Twenty-first-century builders and architects seem to have forgotten the importance of designing a flue that provides a good 'draw'. Without it you are in deep trouble, but usually you only find out after the house is built. At that stage, all the swear words and expletives we might murmur about builders are of little use. It's a bit of a mystery, though, for, despite being told that it is all to do with the size of the flue, I have seen huge chimneys you could fit a small boy down that still smoke.
In past centuries, when a new house was being built on Achill Island, apparently there was always one craftsman whose job was to ensure that the chimney would draw properly. It was, of course, of vital importance, given that all the cooking and warmth for the home depended on a good fire.

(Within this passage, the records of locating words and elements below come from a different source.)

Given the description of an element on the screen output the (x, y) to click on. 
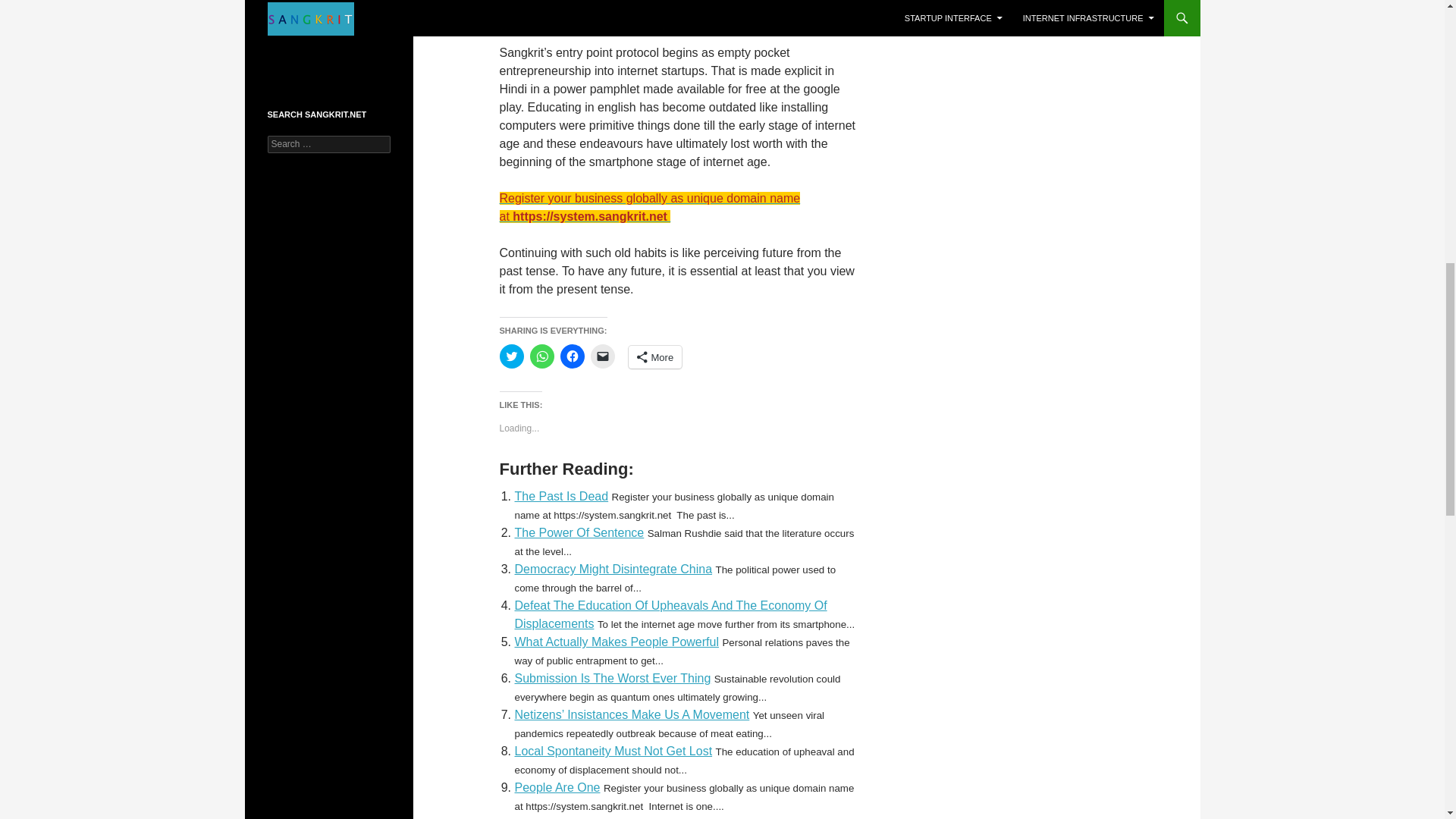
Click to share on WhatsApp (541, 355)
Click to share on Facebook (571, 355)
The Past Is Dead (560, 495)
The Power Of Sentence (578, 532)
Click to email a link to a friend (601, 355)
The Past Is Dead (560, 495)
More (654, 356)
Click to share on Twitter (510, 355)
Given the description of an element on the screen output the (x, y) to click on. 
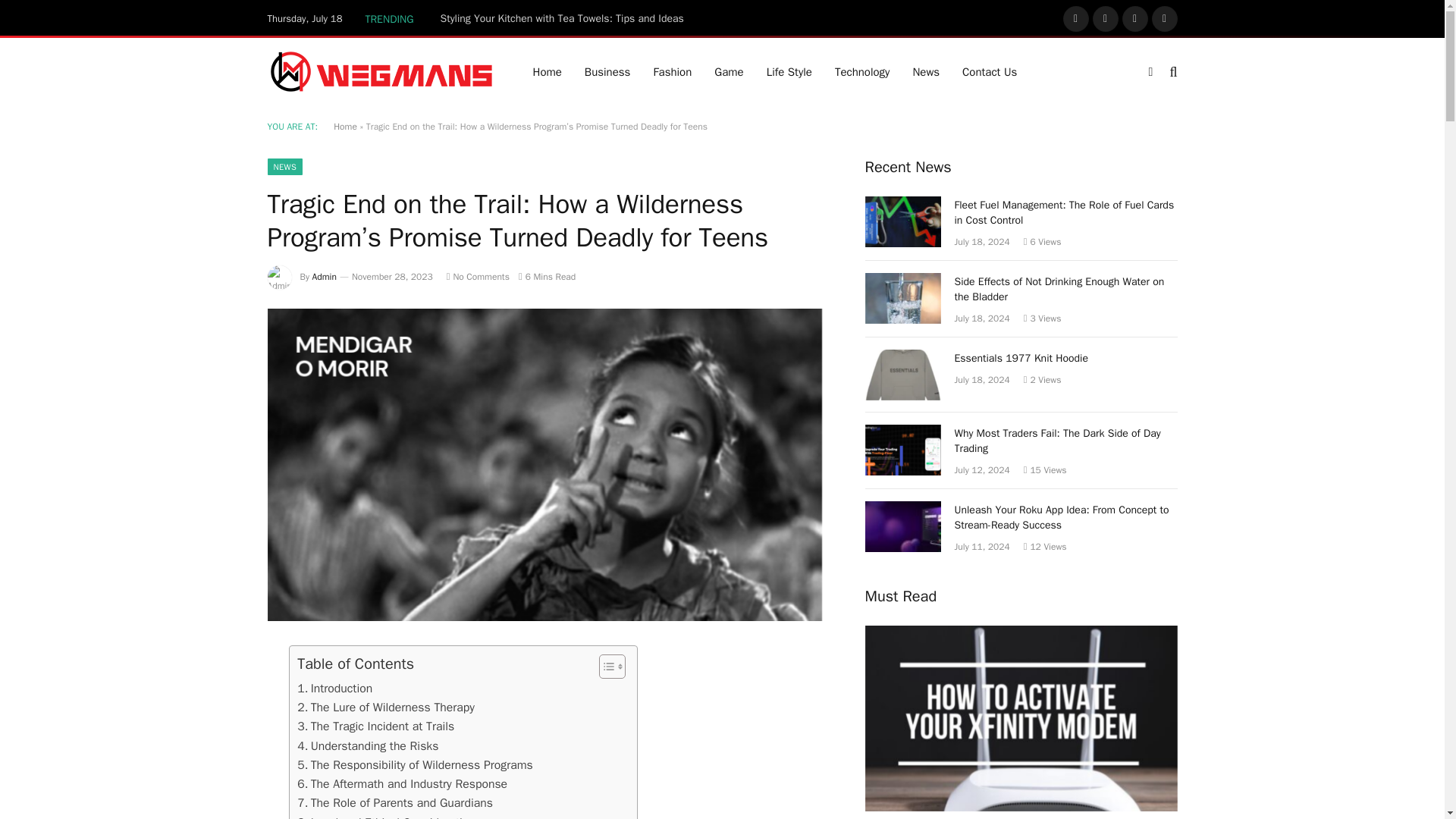
Instagram (1135, 18)
Business (607, 71)
Facebook (1075, 18)
Technology (862, 71)
No Comments (477, 276)
Posts by Admin (324, 276)
The Lure of Wilderness Therapy (385, 707)
wegmans.co.uk (380, 71)
Game (728, 71)
Admin (324, 276)
Search (1171, 71)
Pinterest (1163, 18)
Life Style (789, 71)
Fashion (672, 71)
News (925, 71)
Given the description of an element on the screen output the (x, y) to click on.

The trick was to take stock of the relationship between the chimney and the roof, the nearby houses, the prevailing wind and the contours of the surrounding landscape. This is why so many of the old cottages on the island had different styles of chimney and which, in time, came to be widely admired by painters and lovers of the picturesque.
Back in the 18th Century, fireplace design was in its infancy but things changed when the famous Count Rumford began to tackle the problems of drafts and smoking fires. He was an amazing character who started life as plain Benjamin Thomson in Massachusetts, USA.
He then got into a spot of political trouble and was forced to move to England, where he published a paper on how to make a chimney that actually worked as intended.
King George III must have been fed up with smoky rooms, for he was so impressed that he knighted Benjamin, who then moved to Bavaria where he served as a minister of war. There, he was awarded the title of 'Count' for his services to the Holy Roman Empire.